To: LindyBill who wrote (88484)3/31/2003 9:17:32 PM
From: Dayuhan  Respond to of 281500
 
This would almost be amusing, if the subject were anything other than war.

It seems such a very short time ago that so many people, from the top civilian officials at the Pentagon to posters here, were declaring that a huge invasion force wasn't necessary, and that the job could be done by a much smaller force with overwhelming air power. All kinds of blame were heaped on the senior generals - "perfumed princes" was the term in vogue" for insisting on a buildup of major forces. Rumsfeld and his allies were praised as visionaries for seeing a new generation of warfare that the stodgy old generals just couldn't grasp.

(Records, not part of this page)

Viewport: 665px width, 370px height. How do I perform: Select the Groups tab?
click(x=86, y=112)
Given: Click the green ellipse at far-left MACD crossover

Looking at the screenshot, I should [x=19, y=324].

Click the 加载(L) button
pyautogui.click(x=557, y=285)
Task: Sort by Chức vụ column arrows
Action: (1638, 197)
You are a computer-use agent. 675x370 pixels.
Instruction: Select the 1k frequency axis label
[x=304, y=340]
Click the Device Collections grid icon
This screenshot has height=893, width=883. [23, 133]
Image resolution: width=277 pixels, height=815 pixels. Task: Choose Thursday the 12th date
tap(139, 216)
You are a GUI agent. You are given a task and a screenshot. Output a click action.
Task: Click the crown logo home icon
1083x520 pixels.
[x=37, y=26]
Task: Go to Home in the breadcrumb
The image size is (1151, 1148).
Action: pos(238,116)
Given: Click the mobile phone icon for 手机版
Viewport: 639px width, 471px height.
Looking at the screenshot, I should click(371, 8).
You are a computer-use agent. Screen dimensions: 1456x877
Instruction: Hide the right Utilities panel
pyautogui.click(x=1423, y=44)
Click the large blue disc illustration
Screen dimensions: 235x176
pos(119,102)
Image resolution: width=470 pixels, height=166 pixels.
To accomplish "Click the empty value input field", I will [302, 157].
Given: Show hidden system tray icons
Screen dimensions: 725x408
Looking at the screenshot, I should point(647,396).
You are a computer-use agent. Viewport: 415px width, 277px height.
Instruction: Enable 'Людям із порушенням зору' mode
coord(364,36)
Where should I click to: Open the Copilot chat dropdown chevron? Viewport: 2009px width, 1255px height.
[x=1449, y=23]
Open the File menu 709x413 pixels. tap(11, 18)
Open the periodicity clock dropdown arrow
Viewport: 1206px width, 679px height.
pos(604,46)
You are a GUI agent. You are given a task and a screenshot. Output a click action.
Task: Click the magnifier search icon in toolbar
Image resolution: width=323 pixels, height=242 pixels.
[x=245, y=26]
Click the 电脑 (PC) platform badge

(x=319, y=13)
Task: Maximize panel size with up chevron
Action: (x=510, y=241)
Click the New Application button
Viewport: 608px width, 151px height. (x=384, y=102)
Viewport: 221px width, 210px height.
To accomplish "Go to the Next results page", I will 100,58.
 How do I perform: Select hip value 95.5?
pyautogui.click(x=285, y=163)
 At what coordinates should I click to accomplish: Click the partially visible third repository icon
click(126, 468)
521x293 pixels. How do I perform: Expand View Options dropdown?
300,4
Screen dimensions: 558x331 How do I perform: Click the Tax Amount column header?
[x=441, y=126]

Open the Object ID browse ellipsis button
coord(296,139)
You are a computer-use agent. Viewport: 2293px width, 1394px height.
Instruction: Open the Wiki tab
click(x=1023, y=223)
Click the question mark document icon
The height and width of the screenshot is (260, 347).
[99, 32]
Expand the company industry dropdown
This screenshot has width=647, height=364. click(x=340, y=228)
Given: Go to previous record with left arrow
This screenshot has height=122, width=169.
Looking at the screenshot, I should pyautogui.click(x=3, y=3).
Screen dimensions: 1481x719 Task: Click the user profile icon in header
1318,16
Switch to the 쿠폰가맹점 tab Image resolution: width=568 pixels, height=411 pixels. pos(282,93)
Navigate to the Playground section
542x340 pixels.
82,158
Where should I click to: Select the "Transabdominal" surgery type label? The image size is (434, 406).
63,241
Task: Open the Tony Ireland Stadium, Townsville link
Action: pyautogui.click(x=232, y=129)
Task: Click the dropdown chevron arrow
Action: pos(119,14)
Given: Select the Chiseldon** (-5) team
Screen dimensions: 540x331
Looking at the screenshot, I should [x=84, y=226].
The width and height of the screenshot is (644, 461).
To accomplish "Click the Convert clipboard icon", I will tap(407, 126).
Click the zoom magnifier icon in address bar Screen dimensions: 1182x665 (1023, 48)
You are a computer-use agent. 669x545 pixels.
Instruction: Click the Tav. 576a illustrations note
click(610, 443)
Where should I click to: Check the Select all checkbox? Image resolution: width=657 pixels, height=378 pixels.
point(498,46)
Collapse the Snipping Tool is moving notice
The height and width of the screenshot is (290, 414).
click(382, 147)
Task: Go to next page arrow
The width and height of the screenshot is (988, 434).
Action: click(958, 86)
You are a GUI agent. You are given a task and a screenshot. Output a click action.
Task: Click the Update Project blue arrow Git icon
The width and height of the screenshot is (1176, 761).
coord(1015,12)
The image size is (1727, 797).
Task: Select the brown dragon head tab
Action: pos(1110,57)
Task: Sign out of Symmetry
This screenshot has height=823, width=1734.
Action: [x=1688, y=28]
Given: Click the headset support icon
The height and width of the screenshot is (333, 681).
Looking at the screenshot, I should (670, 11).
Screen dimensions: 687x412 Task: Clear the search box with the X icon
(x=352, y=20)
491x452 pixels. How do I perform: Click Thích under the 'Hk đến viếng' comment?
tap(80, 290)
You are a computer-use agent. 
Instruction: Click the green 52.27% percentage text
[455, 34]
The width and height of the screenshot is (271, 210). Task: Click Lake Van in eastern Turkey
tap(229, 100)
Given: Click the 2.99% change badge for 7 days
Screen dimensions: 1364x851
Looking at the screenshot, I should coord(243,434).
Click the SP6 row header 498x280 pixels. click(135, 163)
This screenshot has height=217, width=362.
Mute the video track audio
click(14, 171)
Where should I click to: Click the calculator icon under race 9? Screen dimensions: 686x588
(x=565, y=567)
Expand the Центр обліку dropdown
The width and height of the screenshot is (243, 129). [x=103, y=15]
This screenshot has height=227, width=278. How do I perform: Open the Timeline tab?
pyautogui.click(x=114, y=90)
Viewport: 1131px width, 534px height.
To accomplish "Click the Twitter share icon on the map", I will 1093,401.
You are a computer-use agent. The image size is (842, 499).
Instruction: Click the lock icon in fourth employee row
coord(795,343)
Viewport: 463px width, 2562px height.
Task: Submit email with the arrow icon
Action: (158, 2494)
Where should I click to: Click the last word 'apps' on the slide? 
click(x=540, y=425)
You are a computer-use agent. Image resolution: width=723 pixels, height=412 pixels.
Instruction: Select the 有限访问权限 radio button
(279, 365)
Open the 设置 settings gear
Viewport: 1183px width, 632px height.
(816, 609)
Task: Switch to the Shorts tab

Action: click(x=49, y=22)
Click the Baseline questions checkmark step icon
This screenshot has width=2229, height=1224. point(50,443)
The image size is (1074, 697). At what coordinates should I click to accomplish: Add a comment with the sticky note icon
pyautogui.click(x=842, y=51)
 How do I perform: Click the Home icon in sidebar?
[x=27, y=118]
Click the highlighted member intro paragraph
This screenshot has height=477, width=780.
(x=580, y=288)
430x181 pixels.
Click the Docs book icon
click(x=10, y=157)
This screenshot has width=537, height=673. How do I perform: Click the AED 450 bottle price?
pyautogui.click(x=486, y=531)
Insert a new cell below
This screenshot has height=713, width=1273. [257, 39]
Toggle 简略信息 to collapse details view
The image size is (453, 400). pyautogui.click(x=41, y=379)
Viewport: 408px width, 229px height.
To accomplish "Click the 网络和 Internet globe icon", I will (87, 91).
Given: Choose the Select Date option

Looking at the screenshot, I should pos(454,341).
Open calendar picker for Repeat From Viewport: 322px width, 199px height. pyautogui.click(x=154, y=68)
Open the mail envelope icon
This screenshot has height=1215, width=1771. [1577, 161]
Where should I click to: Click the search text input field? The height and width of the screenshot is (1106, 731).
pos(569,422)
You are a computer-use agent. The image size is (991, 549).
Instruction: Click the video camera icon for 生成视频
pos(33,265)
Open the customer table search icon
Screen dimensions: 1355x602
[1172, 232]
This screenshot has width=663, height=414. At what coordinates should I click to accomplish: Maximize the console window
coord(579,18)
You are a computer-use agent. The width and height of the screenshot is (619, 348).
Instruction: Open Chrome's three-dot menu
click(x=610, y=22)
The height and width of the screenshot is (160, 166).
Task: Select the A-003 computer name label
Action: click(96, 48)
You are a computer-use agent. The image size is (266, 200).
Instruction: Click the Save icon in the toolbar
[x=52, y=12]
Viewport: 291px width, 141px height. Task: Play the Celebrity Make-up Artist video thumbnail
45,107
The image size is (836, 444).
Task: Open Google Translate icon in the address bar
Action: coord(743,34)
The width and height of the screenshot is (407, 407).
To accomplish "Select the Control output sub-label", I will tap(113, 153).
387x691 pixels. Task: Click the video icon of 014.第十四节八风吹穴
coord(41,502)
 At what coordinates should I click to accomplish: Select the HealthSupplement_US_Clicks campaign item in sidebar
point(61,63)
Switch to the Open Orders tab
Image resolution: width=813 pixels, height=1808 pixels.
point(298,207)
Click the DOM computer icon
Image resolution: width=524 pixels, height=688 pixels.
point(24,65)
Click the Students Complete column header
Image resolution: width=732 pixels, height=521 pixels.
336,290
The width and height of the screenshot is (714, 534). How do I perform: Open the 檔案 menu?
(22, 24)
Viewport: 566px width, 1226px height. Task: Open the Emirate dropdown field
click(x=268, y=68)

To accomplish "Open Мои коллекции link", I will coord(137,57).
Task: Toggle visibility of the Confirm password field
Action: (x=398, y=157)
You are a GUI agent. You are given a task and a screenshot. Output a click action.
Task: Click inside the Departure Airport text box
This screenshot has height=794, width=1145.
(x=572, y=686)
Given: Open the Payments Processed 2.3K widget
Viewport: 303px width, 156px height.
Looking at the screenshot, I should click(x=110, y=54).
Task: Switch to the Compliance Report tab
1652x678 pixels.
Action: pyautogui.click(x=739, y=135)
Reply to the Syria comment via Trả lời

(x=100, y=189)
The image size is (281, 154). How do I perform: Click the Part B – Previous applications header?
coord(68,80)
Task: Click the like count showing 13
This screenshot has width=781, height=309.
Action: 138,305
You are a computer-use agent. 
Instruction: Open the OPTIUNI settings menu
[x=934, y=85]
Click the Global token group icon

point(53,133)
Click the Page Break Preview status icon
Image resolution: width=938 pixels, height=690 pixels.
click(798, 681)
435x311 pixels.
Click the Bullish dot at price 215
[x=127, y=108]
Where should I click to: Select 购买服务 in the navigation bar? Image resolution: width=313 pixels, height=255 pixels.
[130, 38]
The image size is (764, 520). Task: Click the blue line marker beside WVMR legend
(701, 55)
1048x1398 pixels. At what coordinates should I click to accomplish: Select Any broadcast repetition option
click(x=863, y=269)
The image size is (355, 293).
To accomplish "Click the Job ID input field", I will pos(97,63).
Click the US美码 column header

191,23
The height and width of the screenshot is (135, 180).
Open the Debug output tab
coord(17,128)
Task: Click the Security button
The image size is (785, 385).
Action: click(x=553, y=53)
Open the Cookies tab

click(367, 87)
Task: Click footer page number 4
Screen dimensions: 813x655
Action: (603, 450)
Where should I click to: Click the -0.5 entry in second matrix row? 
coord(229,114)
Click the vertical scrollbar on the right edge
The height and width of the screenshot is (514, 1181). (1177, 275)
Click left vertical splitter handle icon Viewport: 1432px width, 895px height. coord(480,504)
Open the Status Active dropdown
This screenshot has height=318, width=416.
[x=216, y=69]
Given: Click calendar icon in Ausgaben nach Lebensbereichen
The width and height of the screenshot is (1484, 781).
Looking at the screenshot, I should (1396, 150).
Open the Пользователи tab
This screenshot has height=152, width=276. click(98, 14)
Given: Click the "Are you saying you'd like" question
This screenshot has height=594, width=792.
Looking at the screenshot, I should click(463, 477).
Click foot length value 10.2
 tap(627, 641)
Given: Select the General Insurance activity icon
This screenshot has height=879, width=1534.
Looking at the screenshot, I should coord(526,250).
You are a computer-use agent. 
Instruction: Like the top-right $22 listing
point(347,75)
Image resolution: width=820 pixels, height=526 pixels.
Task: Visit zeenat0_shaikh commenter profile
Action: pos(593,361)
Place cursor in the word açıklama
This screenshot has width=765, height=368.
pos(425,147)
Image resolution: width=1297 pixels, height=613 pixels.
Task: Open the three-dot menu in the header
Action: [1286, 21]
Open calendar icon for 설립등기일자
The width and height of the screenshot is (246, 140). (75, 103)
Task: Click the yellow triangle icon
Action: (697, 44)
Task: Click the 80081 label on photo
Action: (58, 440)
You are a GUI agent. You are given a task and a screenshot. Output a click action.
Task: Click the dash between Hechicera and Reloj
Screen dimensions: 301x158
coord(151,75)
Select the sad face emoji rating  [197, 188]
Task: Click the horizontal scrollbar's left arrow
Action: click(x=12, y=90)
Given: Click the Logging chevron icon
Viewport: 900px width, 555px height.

Now it turns out that the generals were right all along, and that the real "perfumed princes" - the civilian chicken hawks who have never seen a battle that didn't take place off their TV screens - were barking out their backsides.

We all owe a substantial debt to the generals who dug in their heels and refused to give in to plans that they knew were bad. If they had given in, we could have found ourselves in a real mess.

I hope Rumsfeld has learned to stay within his area of competence. There's a real tendency afoot to ignore professional advice that doesn't fit the ideological paradigm, and it can be a very dangerous tendency indeed.

We now see that a lot of the more optimistic assumptions that went along with war were wrong. I wonder what we'll see when the assumptions that were made about reconstruction have to face the test of reality.